Ya antes de partir de viaje anduve recogiendo semilla de abedul, una bolsa mediana, más de un kilo. Y a la vez, recogí seis kilos de bellotas de las quercíneas referidas, además de algunos puñados de semilla de tejo, arce y tilo. Y en eso estuve estas últimas semanas, dedicando mi tiempo libre a plantar toda esa semilla en los sitios que consideraba más adecuados para cada especie.

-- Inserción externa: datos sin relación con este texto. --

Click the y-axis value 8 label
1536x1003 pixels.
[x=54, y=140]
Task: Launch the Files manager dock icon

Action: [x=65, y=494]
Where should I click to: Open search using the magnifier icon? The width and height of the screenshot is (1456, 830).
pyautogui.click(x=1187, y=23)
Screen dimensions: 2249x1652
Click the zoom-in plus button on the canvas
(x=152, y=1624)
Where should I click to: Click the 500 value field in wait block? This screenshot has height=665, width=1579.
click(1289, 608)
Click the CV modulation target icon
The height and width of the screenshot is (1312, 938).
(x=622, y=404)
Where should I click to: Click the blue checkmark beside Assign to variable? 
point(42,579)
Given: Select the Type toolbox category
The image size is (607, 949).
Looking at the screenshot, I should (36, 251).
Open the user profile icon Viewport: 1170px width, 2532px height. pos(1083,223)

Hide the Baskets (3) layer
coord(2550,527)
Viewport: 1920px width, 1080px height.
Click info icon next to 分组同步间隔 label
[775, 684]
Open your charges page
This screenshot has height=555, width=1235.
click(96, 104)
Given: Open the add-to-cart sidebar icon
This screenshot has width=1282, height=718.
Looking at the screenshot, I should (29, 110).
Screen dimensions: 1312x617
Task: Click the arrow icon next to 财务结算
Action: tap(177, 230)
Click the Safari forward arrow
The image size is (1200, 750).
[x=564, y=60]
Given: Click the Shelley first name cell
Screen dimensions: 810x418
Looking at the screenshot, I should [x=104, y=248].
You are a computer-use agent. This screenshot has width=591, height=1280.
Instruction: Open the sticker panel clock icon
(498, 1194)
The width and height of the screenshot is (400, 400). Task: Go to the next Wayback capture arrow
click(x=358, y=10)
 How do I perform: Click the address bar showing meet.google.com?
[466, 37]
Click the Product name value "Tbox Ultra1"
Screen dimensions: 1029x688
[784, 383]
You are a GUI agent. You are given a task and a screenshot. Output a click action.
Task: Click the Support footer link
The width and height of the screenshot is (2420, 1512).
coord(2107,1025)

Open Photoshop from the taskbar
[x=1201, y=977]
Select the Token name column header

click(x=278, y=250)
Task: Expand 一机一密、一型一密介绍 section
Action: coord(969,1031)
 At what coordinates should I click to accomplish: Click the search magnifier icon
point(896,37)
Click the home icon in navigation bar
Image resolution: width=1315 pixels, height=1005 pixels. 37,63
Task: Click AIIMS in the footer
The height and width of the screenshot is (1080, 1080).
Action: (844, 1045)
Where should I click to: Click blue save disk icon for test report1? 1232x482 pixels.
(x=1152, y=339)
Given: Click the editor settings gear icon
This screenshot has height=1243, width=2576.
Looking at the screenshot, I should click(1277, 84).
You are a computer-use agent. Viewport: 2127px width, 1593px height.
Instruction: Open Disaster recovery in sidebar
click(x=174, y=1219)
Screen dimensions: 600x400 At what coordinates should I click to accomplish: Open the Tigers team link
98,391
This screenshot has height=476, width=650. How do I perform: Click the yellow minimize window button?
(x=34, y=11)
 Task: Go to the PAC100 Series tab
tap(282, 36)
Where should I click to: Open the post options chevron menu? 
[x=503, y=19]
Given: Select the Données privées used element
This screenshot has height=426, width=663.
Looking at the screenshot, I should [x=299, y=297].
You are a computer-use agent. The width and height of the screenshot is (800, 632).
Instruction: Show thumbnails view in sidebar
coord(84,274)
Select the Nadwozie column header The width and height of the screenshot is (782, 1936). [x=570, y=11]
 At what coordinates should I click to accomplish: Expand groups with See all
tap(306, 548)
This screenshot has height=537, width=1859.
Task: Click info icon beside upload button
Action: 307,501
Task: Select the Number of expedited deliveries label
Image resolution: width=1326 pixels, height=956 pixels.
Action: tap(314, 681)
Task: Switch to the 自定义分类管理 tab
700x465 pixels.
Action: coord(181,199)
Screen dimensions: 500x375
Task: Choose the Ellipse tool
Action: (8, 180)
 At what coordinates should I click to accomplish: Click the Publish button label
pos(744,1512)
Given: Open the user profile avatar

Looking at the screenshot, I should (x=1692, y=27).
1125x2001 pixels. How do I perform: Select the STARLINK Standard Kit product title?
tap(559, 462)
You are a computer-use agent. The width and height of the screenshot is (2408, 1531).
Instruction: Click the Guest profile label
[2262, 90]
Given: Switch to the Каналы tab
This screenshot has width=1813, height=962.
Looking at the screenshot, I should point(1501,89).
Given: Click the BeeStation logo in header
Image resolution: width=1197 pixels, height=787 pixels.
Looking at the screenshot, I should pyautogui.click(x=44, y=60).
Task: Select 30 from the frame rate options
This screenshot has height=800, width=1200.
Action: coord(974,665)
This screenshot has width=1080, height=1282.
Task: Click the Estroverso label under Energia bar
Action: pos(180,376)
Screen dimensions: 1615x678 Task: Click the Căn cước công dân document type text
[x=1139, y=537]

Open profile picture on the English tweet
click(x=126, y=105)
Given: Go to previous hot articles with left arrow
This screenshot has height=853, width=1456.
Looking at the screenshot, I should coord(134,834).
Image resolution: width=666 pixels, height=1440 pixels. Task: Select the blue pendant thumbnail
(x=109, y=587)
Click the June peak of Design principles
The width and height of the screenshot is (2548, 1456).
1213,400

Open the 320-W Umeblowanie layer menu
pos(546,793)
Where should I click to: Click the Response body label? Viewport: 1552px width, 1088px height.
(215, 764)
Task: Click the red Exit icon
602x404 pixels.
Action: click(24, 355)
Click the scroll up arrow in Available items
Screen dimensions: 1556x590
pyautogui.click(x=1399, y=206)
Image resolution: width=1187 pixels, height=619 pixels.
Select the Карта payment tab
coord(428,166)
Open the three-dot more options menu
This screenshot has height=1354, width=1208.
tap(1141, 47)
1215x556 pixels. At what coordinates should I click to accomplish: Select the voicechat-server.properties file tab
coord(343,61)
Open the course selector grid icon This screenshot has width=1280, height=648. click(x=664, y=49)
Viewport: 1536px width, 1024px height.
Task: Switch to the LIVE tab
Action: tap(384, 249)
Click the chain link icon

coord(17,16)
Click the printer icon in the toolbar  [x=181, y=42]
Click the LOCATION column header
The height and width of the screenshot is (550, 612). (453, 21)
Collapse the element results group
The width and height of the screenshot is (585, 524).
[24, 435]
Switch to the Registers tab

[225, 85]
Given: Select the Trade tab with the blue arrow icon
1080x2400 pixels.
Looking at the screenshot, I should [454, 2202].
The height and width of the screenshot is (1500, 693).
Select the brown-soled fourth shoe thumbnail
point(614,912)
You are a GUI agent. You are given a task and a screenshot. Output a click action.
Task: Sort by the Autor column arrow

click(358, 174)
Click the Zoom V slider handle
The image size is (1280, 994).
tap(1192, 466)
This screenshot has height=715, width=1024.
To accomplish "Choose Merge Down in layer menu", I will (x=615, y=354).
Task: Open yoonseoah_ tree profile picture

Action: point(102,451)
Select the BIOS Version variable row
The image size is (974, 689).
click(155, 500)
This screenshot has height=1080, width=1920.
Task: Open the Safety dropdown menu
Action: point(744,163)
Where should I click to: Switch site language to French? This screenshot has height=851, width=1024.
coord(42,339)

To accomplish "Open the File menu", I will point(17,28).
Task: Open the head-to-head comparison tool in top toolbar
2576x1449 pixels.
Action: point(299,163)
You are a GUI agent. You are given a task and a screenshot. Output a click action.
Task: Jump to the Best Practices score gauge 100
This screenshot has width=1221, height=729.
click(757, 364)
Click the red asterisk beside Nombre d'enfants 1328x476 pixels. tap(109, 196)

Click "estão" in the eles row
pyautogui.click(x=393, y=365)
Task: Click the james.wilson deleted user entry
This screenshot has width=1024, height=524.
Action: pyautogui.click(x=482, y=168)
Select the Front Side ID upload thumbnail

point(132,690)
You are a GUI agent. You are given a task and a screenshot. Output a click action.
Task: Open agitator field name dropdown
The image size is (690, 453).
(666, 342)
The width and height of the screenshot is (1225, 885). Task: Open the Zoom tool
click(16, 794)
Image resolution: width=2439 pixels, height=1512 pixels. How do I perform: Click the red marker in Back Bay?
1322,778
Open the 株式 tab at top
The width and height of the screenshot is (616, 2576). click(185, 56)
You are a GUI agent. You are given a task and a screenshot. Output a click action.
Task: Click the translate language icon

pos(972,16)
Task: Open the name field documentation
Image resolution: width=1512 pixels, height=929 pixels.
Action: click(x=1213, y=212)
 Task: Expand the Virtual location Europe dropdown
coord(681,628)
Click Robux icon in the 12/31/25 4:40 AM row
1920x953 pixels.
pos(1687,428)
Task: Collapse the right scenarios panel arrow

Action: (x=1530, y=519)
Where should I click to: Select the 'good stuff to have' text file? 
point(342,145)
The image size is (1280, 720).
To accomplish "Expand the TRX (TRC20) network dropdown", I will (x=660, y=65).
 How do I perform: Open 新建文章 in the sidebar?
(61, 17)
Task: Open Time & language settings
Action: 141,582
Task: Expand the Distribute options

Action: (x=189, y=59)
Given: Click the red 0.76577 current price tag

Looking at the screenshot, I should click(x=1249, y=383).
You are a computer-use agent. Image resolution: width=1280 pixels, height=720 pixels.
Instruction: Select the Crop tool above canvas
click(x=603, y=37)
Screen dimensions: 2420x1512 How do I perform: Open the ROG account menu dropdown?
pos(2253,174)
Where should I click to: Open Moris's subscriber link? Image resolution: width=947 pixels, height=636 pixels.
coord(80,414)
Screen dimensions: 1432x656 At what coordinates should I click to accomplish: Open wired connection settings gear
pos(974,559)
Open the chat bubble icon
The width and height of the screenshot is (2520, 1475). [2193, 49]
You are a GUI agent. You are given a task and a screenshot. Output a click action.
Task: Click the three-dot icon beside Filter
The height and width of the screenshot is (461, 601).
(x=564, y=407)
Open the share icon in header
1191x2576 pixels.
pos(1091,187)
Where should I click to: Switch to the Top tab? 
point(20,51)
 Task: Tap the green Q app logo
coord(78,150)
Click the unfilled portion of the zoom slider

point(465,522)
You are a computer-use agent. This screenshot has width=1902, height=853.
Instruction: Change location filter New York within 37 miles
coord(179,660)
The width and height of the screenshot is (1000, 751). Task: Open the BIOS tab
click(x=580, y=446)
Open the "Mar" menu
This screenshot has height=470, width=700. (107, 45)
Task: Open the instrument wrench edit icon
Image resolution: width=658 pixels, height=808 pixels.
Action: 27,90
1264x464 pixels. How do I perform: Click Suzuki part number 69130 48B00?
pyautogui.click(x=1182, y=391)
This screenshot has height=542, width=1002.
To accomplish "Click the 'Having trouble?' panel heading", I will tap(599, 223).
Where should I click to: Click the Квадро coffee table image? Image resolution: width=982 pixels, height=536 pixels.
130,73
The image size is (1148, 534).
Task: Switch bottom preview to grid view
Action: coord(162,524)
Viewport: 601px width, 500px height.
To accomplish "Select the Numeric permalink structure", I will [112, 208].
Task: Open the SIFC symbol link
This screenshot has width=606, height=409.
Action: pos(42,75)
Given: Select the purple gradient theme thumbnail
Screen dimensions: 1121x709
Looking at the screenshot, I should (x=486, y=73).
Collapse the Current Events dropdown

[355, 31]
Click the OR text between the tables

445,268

Ayer terminé; el sol ya se había puesto y todavía andaba sembrando las últimas bellotas de encina en el paisaje desolado que dejó el fuego en esta comarca. Ya retiraron los pinos quemados, allá que fueron camino de Portugal y de la FINSA de San Cibrao para hacer tableros de aglomerado, de los que llevan las cocinas o los muebles de poca calidad. En las laderas desprotegidas se formaron regueros que lamieron la tierra, dejando la roca desnuda. Pasar toda la tarde pisando cenizas y carbón fue minando mi entereza, y en ese estado de ánimo estaba cuando un pajarito se posó muy cerca de mí. Me quedé inmóvil y se acercó todavía más, a una distancia como el palo de mi azada, y se puso a picotear los granos que debía tener una de las pocas plantas que habían brotado después del incendio. Allí estábamos los dos, solos en ese campo de negra muerte, extraños y fuera de lugar como un astronauta caminando por la playa. Me emocioné. Lo hago por ti, le dije, sin mover los labios. El siguió picando, y no parecía que mi compañía lo incomodase.

No puedo más.

No doy abasto.

Pongamos que con mi labor habré sembrado, aquí y allá, cosa de una hectárea en total. Sólo en ese incendio se quemaron 1.360 hectáreas. Yo solo no doy abasto. Y estoy solo, abrumadoramente solo.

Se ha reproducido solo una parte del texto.